**What you are asked to do**
An exact, complete copy of the entries that follow is needed.

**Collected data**
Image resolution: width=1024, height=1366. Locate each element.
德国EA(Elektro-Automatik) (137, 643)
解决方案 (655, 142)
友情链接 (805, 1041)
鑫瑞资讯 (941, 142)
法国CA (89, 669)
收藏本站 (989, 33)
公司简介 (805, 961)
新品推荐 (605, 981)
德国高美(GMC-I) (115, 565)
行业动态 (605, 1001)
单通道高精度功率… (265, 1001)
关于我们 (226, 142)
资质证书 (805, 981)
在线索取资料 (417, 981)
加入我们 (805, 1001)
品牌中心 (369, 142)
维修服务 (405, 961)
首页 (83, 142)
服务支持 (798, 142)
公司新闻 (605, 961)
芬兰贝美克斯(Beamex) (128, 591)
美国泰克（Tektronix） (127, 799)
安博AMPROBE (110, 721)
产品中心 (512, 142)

**Answer area**
Image resolution: width=1024, height=1366. Locate each element.
德国EA(Elektro-Automatik) (137, 643)
解决方案 (655, 142)
友情链接 (805, 1041)
鑫瑞资讯 (941, 142)
法国CA (89, 669)
收藏本站 (989, 33)
公司简介 (805, 961)
新品推荐 (605, 981)
德国高美(GMC-I) (115, 565)
行业动态 (605, 1001)
单通道高精度功率… (265, 1001)
关于我们 (226, 142)
资质证书 (805, 981)
在线索取资料 (417, 981)
加入我们 (805, 1001)
品牌中心 (369, 142)
维修服务 (405, 961)
首页 (83, 142)
服务支持 (798, 142)
公司新闻 (605, 961)
芬兰贝美克斯(Beamex) (128, 591)
美国泰克（Tektronix） (127, 799)
安博AMPROBE (110, 721)
产品中心 (512, 142)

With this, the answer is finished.